Maybe you could list some pain points for you in the email work flow.

nyurik commented 1 week ago

I think the disagreement is not about the specific workflow, but about the size of the entry barrier for the gen-Gs - "the GitHub generation", i.e. how many volunteers will be deterred from participating because of unfamiliar workflow.

We tend to evaluate complexity as related to ourselves, but this is not a good metric. I see 895 PRs at torvalds/linux and 784 PRs in this repo. Most PRs are closed without merging. This is an insanely large number of PRs that likely were too small to warrant learning the workflow, but combined would have considerably improved the codebase. Maintainers might have better idea of all these PRs though.

In software, we create compatibility layers to support older systems and APIs - because compatibility layer is cheaper than to re-writing it. With volunteers, it is the same thing - you cannot expect to re-educate insanely large gen-G population to use unfamiliar workflow. At best, you will educate a few, while the vast majority will go elsewhere.

So if the conversion rate is low (as I suspect it is), and the maintainer average age keeps growing, I think there is a problem for the sustainability of the project. Granted that this can be counter-balanced with large cash infusions, i.e. people being paid to work on it, but the cost will continue increasing until it goes into a Cobol maintenance mode... :)

fbq commented 1 week ago

I think the disagreement is not about the specific workflow, but about the size of the entry barrier for the gen-Gs - "the GitHub generation", i.e. how many volunteers will be deterred from participating because of unfamiliar workflow.

We tend to evaluate complexity as related to ourselves, but this is not a good metric. I see 895 PRs at torvalds/linux and 784 PRs in this repo. Most PRs are closed without merging. This is an insanely large number of PRs that likely were too small to warrant learning the workflow, but combined would have considerably improved the codebase. Maintainers might have better idea of all these PRs though.

So I looked in the 895 PRs in torvalds/linux (in a sampling way), and seems most of them are one commit PR. Let's we lost ~1000 commits since year 2011. However, the commits between Linux v6.9 to v6.10 are 14561 commits, and that's roughly just two months, so although I would feel bad if we lost a single talent, but in term of commit numbers, the impact of these PRs seems unobservable based on this metric.

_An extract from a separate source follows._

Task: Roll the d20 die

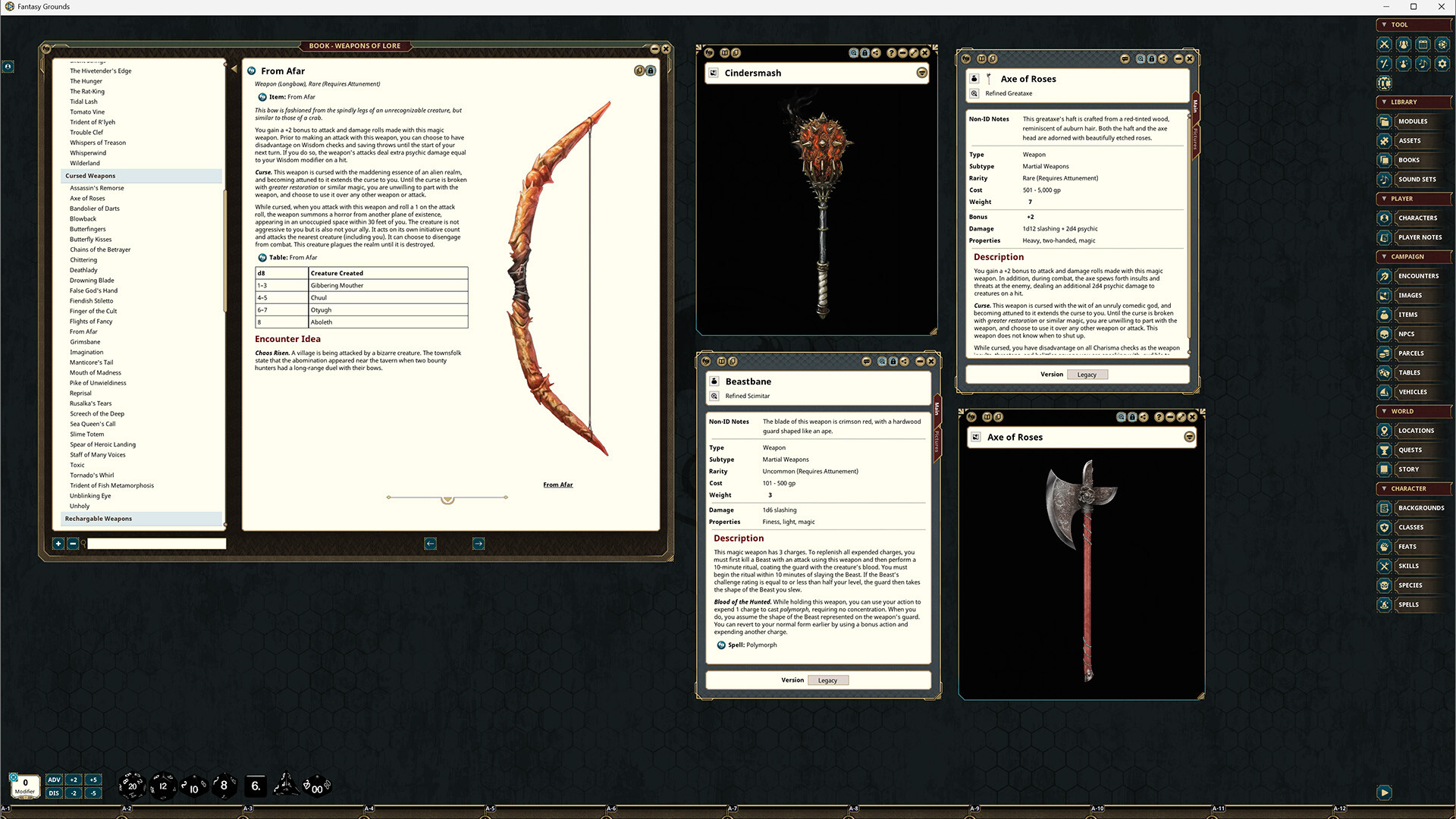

In software, we create compatibility layers to support older systems and APIs - because compatibility layer is cheaper than to re-writing it. With volunteers, it is the same thing - you cannot expect to re-educate insanely large gen-G population to use unfamiliar workflow. At best, you will educate a few, while the vast majority will go elsewhere.

Not sure I can agree on this.

I'm not here to say that "the old way is always better", it is really:

So if the conversion rate is low (as I suspect it is), and the maintainer average age keeps growing, I think there is a problem for the sustainability of the project. Granted that this can be counter-balanced with large cash infusions, i.e. people being paid to work on it, but the cost will continue increasing until it goes into a Cobol maintenance mode... :)

ojeda commented 1 week ago

Most PRs are closed without merging.

This is false, at least for Rust for Linux. You are probably looking at the first few pages. Those PRs were closed because they were applied as patches, via the usual patch workflow, not via GitHub. For the older pages, when we used GitHub, most PRs are in fact merged.

In summary, what one can see in GitHub PRs has little to do with the actual development that is going on nowadays in mainline. Please see https://rust-for-linux.com/contributing.

vincenzopalazzo commented 1 week ago

This is false, at least for Rust for Linux. You are probably looking at the first few pages. Those PRs were closed because they were applied as patches, via the usual patch workflow, not via GitHub. For the older pages, when we used GitHub, most PRs were merged.

Confirming it, I personally helped to upstream on the ML some PR that are open on Github, and also @ojeda ensured that all Linux guideline was followed.